We first compute the values of \( \delta \) for which in equilibrium \( m_{1} = m_{2} = m_{3} = 3. \) We have the following system of 12 equations and 12 unknowns.

$$\begin{aligned} \begin{array}{rcll} p^{i} &{} = &{} a^{i}(y), &{} i \in [1,3], \\ y &{} = &{} \displaystyle \sum \nolimits _{i \in [1,3]} \frac{1}{n} p^{i}, \\ \end{array} \end{aligned}$$

which we can simplify as the following system in 3 equations and 3 unknowns:

$$\begin{aligned} a^{1}(y) + a^{2}(y) + a^{3}(y) = 3y. \end{aligned}$$

This system can be rewritten as

$$\begin{aligned} \left[ \begin{array}{c@{\quad }c@{\quad }c} 3 - 2 \delta &{} 0 &{} 0 \\ 0 &{} 3 - \frac{3}{2} \delta &{} -\frac{1}{2} \delta \\ 0 &{} -\frac{1}{2} \delta &{} 3 - \frac{3}{2} \delta \\ \end{array} \right] \left[ \begin{array}{c} y_{1} \\ y_{2} \\ y_{3} \\ \end{array} \right] = \left[ \begin{array}{c} \frac{1}{3} \\ \frac{5}{6} - \frac{1}{2} \delta \\ \frac{11}{6} - \frac{3}{2} \delta \\ \end{array} \right] , \end{aligned}$$

or equivalently

$$\begin{aligned} \left[ \begin{array}{c@{\quad }c@{\quad }c} 18 - 12 \delta &{} 0 &{} 0 \\ 0 &{} 18 - 9 \delta &{} -3 \delta \\ 0 &{} -3 \delta &{} 18 - 9 \delta \\ \end{array} \right] \left[ \begin{array}{c} y_{1} \\ y_{2} \\ y_{3} \\ \end{array} \right] = \left[ \begin{array}{c} 2 \\ 5 - 3 \delta \\ 11 - 9 \delta \\ \end{array} \right] . \end{aligned}$$

Solving this system of equations, we obtain the unique solution given by the last column of Table 4. To check that the proposals in Table 4 constitute an equilibrium, one has to verify the inequalities \( \delta y_{3} \le p^{1}_{3}, \) \( \delta y_{3} \le p^{2}_{3}, \) and \( \delta y_{3} \le p^{3}_{3}. \) The most stringent inequality is \( \delta y_{3} \le p^{1}_{3}. \) It holds if and only if \( (\delta - 3/4)(\delta - 1)(\delta - 2) \le 0, \) which is the case for \( \delta \in [0,3/4]. \)

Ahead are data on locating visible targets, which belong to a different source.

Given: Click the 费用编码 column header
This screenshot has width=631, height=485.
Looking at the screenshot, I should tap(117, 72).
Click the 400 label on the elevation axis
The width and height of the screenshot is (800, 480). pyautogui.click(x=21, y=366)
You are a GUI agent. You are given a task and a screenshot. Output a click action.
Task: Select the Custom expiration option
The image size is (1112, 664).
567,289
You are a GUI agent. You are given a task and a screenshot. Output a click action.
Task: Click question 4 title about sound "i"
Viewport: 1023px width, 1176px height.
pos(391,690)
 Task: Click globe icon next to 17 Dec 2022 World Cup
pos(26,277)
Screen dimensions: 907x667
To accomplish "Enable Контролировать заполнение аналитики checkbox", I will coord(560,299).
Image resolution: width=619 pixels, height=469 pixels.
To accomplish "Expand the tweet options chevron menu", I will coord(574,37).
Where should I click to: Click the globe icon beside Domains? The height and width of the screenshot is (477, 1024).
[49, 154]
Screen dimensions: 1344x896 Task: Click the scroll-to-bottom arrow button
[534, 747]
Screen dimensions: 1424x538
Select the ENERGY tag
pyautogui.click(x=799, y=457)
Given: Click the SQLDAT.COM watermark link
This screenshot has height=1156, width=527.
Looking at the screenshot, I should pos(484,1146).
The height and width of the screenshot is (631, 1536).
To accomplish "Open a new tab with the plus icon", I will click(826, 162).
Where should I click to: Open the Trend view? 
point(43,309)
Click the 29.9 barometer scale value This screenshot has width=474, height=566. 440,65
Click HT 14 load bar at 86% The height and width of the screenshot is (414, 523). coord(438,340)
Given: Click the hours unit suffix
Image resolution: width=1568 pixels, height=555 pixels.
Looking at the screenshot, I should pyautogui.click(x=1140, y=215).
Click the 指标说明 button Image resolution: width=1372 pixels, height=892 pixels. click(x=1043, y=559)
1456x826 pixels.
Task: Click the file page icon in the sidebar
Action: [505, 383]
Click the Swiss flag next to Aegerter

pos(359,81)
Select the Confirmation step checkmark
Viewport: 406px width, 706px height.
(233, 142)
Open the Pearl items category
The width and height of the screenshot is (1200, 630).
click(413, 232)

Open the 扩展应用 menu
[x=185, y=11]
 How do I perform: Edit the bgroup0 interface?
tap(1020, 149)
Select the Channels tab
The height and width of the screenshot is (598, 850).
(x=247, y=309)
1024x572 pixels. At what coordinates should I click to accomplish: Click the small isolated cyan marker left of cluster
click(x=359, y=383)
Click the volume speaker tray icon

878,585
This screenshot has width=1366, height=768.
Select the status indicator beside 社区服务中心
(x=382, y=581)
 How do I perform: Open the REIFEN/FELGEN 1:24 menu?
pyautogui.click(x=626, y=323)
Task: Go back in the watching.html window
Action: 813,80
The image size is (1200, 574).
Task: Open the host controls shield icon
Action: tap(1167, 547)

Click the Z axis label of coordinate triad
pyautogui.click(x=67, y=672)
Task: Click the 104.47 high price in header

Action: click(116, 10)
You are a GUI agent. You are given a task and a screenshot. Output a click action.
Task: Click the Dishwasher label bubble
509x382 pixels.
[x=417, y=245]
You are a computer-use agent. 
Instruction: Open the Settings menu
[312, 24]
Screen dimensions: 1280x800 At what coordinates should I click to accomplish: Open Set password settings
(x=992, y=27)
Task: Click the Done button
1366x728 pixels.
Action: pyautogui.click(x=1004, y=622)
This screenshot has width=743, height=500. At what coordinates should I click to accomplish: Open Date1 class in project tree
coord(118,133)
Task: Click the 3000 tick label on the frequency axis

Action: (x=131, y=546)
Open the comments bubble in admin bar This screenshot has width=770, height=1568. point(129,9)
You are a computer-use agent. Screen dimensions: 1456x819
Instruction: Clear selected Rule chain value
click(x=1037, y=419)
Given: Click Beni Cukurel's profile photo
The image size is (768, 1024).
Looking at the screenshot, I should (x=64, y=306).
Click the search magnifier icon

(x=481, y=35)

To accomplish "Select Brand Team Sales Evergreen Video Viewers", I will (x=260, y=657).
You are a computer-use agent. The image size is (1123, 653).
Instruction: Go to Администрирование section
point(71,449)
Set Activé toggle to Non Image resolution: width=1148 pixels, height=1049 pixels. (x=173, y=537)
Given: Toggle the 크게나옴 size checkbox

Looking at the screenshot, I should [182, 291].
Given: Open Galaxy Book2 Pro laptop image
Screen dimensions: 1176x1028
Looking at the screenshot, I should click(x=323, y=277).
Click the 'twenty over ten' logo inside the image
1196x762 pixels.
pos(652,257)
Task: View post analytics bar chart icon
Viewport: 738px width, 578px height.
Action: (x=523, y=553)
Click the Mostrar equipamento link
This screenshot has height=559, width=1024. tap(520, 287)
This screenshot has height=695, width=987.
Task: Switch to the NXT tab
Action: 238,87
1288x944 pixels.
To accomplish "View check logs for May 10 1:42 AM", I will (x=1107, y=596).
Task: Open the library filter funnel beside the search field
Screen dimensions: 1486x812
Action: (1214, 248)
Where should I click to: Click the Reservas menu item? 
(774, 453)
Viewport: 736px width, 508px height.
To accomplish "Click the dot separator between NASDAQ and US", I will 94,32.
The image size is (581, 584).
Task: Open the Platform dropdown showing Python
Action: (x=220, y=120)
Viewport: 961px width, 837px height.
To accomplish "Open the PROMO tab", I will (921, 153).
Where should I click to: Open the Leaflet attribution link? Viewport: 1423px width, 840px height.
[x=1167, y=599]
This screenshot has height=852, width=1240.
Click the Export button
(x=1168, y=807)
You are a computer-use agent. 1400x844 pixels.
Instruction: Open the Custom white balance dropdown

Table 4 The bargaining equilibrium proposals \( p^{i} \) and and the expected division of the surplus y if \( \delta \in [0,3/4]\)

We now compute the values of \( \delta \) for which in equilibrium \( m_{1} = 2, \) \( m_{2} = 3, \) and \( m_{3} = 3. \) The system of equations \( 6 y - 2 a^{1}(y) - 2 a^{2}(y) - 2 a^{3}(y) = 0 \) can be rewritten as

$$\begin{aligned} \left[ \begin{array}{c@{\quad }c@{\quad }c} 6 - 5 \delta &{} - \delta &{} 0 \\ - \delta &{} 6 - 4 \delta &{} -\delta \\ 0 &{} -\delta &{} 6 - 5 \delta \\ \end{array} \right] \left[ \begin{array}{c} y_{1} \\ y_{2} \\ y_{3} \\ \end{array} \right] = \left[ \begin{array}{c} 1-\delta \\ 2(1 - \delta ) \\ 3(1 - \delta ) \\ \end{array} \right] . \end{aligned}$$

Table 5 presents the solution. To check that the proposals in Table 5 constitute an equilibrium, one has to verify the inequalities \( \delta y_{2} \le p^{1}_{2} < \delta y_{3}, \) \( \delta y_{3} \le p^{2}_{3}, \) and \( \delta y^{1}_{3} \le p^{3}_{3}. \) The first three inequalities are, respectively, equivalent to \( (\delta - 1)^{2} \ge 0, \) \( (\delta -1)(4\delta -3) < 0, \) and \( \delta - 1 \le 0, \) whereas the fourth inequality is satisfied for all values of \( \delta . \) It follows that \( \delta \in (3/4,1) \) gives rise to a bargaining equilibrium with \( m_{1}=2, \) \(m_{2} = 3, \) and \( m_{3} = 3. \)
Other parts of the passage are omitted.